Reproduce each record below in full, word for word, without images.

************

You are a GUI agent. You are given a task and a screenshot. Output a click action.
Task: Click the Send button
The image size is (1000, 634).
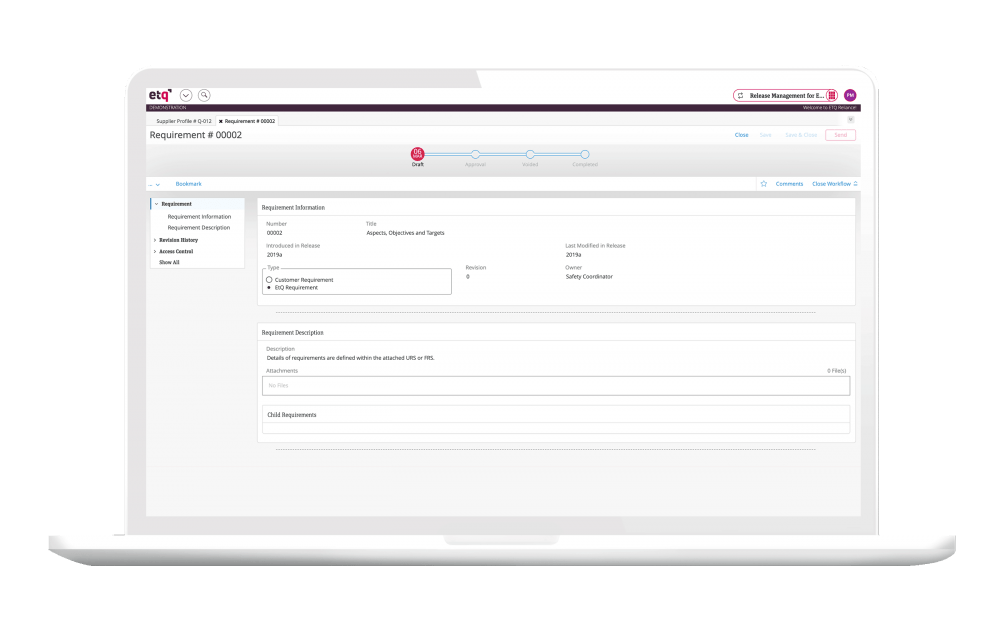(x=841, y=135)
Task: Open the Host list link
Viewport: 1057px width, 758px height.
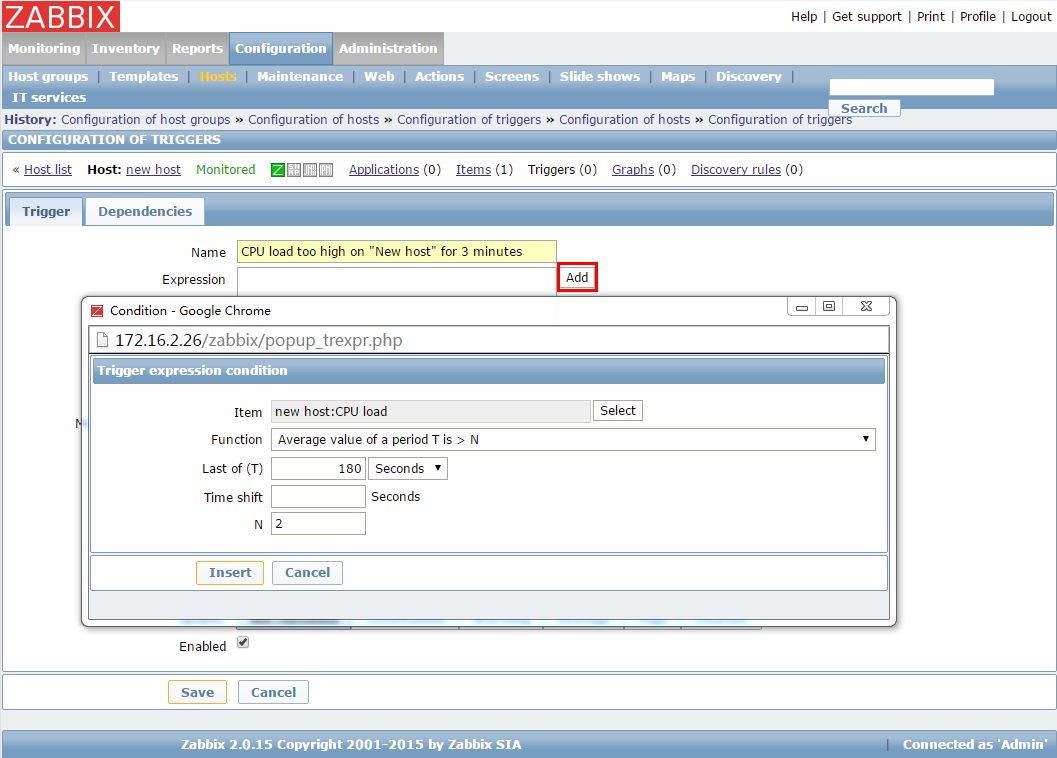Action: click(48, 170)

************

Solution for this problem:
You are a GUI agent. You are given a task and a screenshot. Output a click action.
Task: Click the Send button
The image size is (1000, 634).
(x=841, y=135)
Task: Open the Host list link
Viewport: 1057px width, 758px height.
Action: click(48, 170)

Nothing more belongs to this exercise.